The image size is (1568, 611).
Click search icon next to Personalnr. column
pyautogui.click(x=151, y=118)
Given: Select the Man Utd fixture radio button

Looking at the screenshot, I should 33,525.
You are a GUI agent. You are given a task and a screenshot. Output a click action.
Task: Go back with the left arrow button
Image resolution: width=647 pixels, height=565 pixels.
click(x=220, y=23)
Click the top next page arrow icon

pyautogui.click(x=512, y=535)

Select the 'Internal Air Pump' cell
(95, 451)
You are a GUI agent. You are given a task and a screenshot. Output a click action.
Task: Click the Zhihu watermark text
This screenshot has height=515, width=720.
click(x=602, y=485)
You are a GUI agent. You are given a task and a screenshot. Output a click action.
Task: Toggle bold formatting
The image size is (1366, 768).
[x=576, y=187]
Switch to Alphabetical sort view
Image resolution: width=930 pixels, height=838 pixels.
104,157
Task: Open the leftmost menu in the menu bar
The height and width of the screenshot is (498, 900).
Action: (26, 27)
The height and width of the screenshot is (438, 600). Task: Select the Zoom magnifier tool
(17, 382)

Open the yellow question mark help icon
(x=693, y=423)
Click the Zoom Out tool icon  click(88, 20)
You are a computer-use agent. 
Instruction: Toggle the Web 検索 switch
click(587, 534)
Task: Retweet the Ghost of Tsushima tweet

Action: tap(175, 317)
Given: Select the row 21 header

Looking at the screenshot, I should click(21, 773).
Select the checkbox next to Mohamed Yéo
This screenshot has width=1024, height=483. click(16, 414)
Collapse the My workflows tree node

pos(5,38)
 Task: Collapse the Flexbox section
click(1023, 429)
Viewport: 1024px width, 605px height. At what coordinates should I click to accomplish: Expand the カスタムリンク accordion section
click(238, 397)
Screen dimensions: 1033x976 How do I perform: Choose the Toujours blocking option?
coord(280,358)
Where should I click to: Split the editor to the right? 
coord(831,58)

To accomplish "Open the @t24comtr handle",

=-=-=-=-=

- Exercise details -
Write out the full listing exactly as given.

- Exercise response -
The image size is (1568, 611).
Click search icon next to Personalnr. column
pyautogui.click(x=151, y=118)
Given: Select the Man Utd fixture radio button

Looking at the screenshot, I should 33,525.
You are a GUI agent. You are given a task and a screenshot. Output a click action.
Task: Go back with the left arrow button
Image resolution: width=647 pixels, height=565 pixels.
click(x=220, y=23)
Click the top next page arrow icon

pyautogui.click(x=512, y=535)

Select the 'Internal Air Pump' cell
(95, 451)
You are a GUI agent. You are given a task and a screenshot. Output a click action.
Task: Click the Zhihu watermark text
This screenshot has height=515, width=720.
click(x=602, y=485)
You are a GUI agent. You are given a task and a screenshot. Output a click action.
Task: Toggle bold formatting
The image size is (1366, 768).
[x=576, y=187]
Switch to Alphabetical sort view
Image resolution: width=930 pixels, height=838 pixels.
104,157
Task: Open the leftmost menu in the menu bar
The height and width of the screenshot is (498, 900).
Action: (26, 27)
The height and width of the screenshot is (438, 600). Task: Select the Zoom magnifier tool
(17, 382)

Open the yellow question mark help icon
(x=693, y=423)
Click the Zoom Out tool icon  click(88, 20)
You are a computer-use agent. 
Instruction: Toggle the Web 検索 switch
click(587, 534)
Task: Retweet the Ghost of Tsushima tweet

Action: tap(175, 317)
Given: Select the row 21 header

Looking at the screenshot, I should click(21, 773).
Select the checkbox next to Mohamed Yéo
This screenshot has width=1024, height=483. click(16, 414)
Collapse the My workflows tree node

pos(5,38)
 Task: Collapse the Flexbox section
click(1023, 429)
Viewport: 1024px width, 605px height. At what coordinates should I click to accomplish: Expand the カスタムリンク accordion section
click(238, 397)
Screen dimensions: 1033x976 How do I perform: Choose the Toujours blocking option?
coord(280,358)
Where should I click to: Split the editor to the right? 
coord(831,58)

To accomplish "Open the @t24comtr handle",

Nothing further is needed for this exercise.